RMC

L'acteur principal de la sécurité routière, c'est la police nationale

Invité sur RMC ce mardi, Nicolas Comte, secrétaire général adjoint du syndicat Unité SGP-Police FO, a réagi aux propositions de Nicolas Sarkozy en matière de sécurité. Il s'oppose notamment à ce que les concessionnaires d'autoroutes soient en charge de la sécurité comme le souhaite le président des Républicains.

Nicolas Sarkozy est en campagne. Le président des Républicains se mobilisent plus que jamais pour que son parti remportent les régionales. Mais pas seulement, il a aussi l'élection présidentielle de 2017 en ligne de mire. Dès lors, il reprend les vieilles méthodes gagnantes dans le passé. Ce mardi, dans un entretien au Parisien/Aujourd'hui en France, Nicolas Sarkozy reprend sa casquette de premier flic de France pour aborder son thème privilégié: la sécurité.

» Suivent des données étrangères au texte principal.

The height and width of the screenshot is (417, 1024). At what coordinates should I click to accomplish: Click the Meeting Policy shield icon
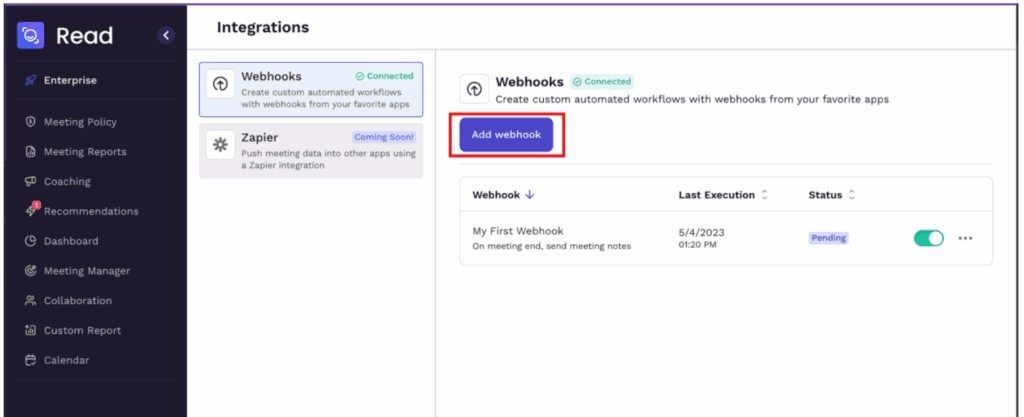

"Nous ne sommes pas d'accord"

Parmi les propositions qu'il avance, l'ancien chef de l'Etat fait part notamment de sa volonté de recentrer les missions des forces de l'ordre. "Quand vous achetez un ticket de train à la SNCF ou à la RATP, c’est à eux d’assurer prioritairement votre sécurité dans les trains et dans les métros. Il faut que les forces de police des transports aient les mêmes pouvoirs que ceux qu’on donne à la police municipale", estime-t-il, entre autres. Qu'en pensent les policiers ?

"Nous ne sommes pas d'accord, affirme ce mardi sur RMC Nicolas Comte, secrétaire général adjoint du syndicat Unité SGP-Police FO. Dans le métro par exemple, il y a énormément de force de police qui y travaillent pour faire respecter la loi. Pour les autoroutes, c'est un peu plus particulier puisque c'est le code de la route qui s'y applique. Et ceux qui sont chargés de faire appliquer le code de la route, ce sont bien les policiers".

"C'est à l'Etat de garantir la sécurité"

"Je crois que ce serait extrêmement grave si la police nationale ou la gendarmerie désertait les autoroutes, insiste-t-il. Ces forces de l'ordre sont là pour faire appliquer à la fois le code de la route mais aussi toutes les règles de sécurité". Ces propos font écho à ceux de Nicolas Sarkozy souhaitant que "les concessionnaires d’autoroutes aient la charge de la sécurité".

Pour Nicolas Comte, une telle mesure constituerait "une forme de privatisation des forces de l'ordre": "Il y a des gens qui considèrent que la sécurité est une marchandise comme une autre et que l'on peut la vendre ici ou là à des opérateurs qui en dégageraient des bénéfices. Nous considérons, nous, que la sécurité est un droit pour l'ensemble des citoyens et que c'est à l'Etat de garantir ce droit pour tout le monde. Nous payons des impôts pour cela".

"L'autorité de l'Etat doit s'appliquer partout"

"Les sociétés d'autoroutes ont des bénéfices à faire, rappelle-t-il. Si demain on les charge de la sécurité, forcément ce surcoût aurait impact sur l'automobiliste. Mais je crois qu'avant tout l'autorité de l'Etat doit s'appliquer partout sur le territoire et non être morcelée en fonction de différents intervenants privés".

"Les policiers et les gendarmes, quand ils font des contrôles de vitesses sur les routes, participent à la dissuasion en termes d'infraction routière de manière générale, étaye-t-il encore. Si vous savez qu'il y a des véhicules de gendarmerie ou de police susceptibles de faire des contrôles de vitesse, vous faites également attention à la manière dont vous dépassez, vous mettez votre ceinture de sécurité, vous évitez de consommer de l'alcool… Je crois donc l'acteur principal de la sécurité routière, c'est la police nationale".